* [QUESTIONS ON THE MATERIAL]:
1. Quote the article on cancer treatment costs in the U.S. and Canada word for word, starting at "Canada Pays Half" and ending at "their northern counterparts.".
2. Write what comes next in the article on cancer treatment costs in the U.S. and Canada, picking up right after its final sentence.

* [PASSAGE]:
..............................
Canada Pays Half As Much For Drugs As U.S., Get Similar Results
A new study is showing what many people in the United States already believed. Americans routinely pay more for health care than people in other countries, but the added costs don’t equal better outcomes. In fact, the new study shows that Americans paid twice as much as Canadians for cancer treatments, but lived for about the same amount of time as their northern counterparts.
The new study, based on patients with advanced colorectal cancer, was conducted by researchers at the Fred Hutchinson Cancer Research Center in Seattle and the British Columbia Cancer Agency. The research was presented at the American Society of Clinical Oncology’s annual meeting in Chicago.
The study analyzed two similar populations diagnosed with advanced colorectal cancer in 2010, 1,622 in Canada and 575 in Washington. The patients had similar diagnoses, levels of education, financial situations and other demographics. The U.S. patients were a little younger as a group than the Canadian patients.
The study found that a total of about $12,345 was spent a month on the cancer patients who lived in western Washington, while the monthly spending for patients in British Columbia was $6,195. While American patients’ treatment was twice as expensive, Americans died slightly faster than Canadians in the study. The American patients survived about 21.4 months with treatment, while in British Columbia, it was 22.1 months. According to previous research, this survival time is consistent with this kind of cancer.
..............................
(Items listed in a dataset)
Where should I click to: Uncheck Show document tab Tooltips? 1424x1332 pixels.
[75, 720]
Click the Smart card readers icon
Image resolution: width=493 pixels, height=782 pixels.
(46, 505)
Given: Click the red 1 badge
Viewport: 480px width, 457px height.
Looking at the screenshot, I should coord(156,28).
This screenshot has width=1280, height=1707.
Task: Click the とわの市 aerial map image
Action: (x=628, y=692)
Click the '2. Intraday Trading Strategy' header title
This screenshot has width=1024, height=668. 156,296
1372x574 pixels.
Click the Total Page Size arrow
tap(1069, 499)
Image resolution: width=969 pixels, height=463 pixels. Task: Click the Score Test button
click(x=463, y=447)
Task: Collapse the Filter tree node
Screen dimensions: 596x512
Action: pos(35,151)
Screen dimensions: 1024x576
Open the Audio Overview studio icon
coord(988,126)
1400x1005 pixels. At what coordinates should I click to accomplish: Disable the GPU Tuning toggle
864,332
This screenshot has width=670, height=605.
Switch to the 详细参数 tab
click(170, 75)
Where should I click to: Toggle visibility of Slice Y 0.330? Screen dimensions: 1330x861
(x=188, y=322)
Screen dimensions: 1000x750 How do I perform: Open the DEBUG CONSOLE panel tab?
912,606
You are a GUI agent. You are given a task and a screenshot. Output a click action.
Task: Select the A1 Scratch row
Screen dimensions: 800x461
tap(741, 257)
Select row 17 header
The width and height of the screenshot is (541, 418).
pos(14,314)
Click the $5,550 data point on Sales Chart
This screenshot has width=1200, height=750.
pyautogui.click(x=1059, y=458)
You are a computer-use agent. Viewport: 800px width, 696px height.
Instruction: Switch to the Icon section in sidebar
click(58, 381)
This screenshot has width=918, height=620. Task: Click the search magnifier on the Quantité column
..............................
* [RESPONSES IN ORDER]:
1.
Canada Pays Half As Much For Drugs As U.S., Get Similar Results
A new study is showing what many people in the United States already believed. Americans routinely pay more for health care than people in other countries, but the added costs don’t equal better outcomes. In fact, the new study shows that Americans paid twice as much as Canadians for cancer treatments, but lived for about the same amount of time as their northern counterparts.

2.
Dr. Todd Yezefski, a senior fellow in the Clinical Research Division at the Fred Hutchinson Cancer Research Center and Division of Medical Oncology at the University of Washington, said, “This is the first study that we know of that has looked at something like this that showed cost, utilization, and outcome, and we’d love to get more data to know more detail about doctor visits and use of radiation and surgery so we could understand this even further.”
While the study only looked at one type of disease, there may be a larger lesson to be gleaned from the data. One of the biggest differences in health care in the United States and health care in Canada is that in Canada the government sets the prices for what they pay for drugs while in the U.S., the government leaves drug pricing to market forces. Administrative costs also add a considerable amount to what Americans pay for health care, while in British Columbia, hospitals get a lump-sum budget that covers administrative costs.